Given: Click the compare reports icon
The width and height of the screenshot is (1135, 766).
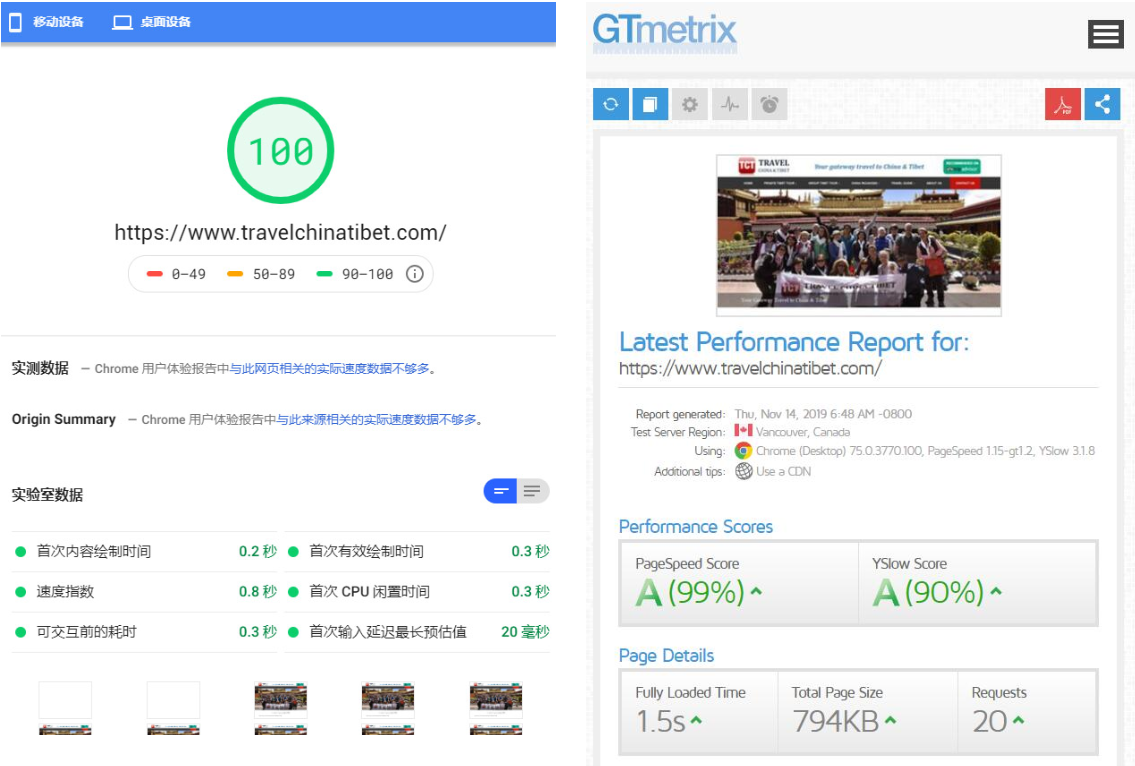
━━━━━━━━
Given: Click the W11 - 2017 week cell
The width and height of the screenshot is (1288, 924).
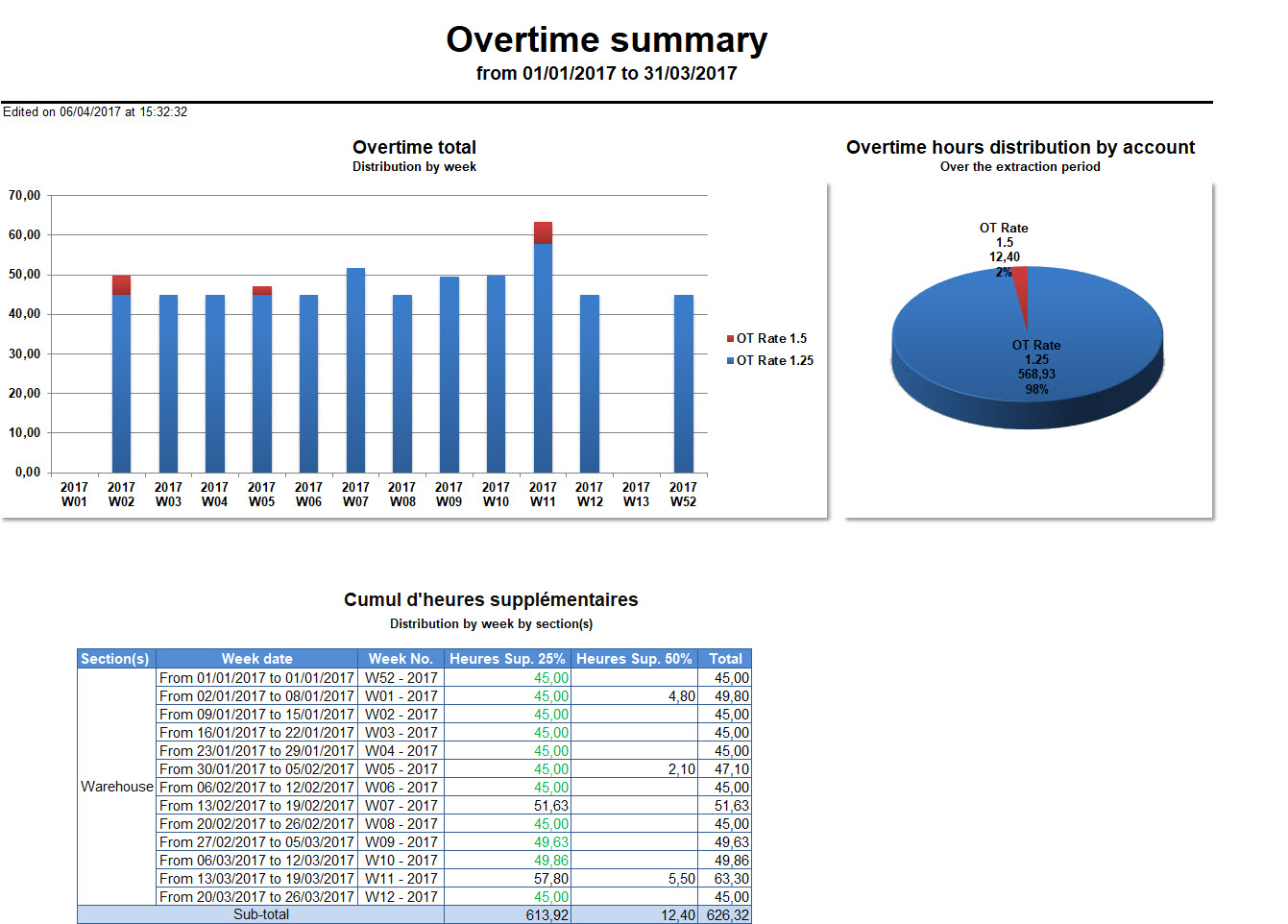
━━━━━━━━
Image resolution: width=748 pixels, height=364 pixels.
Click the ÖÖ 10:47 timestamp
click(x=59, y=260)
━━━━━━━━
Among the lines above, return those that hold the word "screenshot".

--- Answer box ---
The width and height of the screenshot is (1135, 766).
The width and height of the screenshot is (1288, 924).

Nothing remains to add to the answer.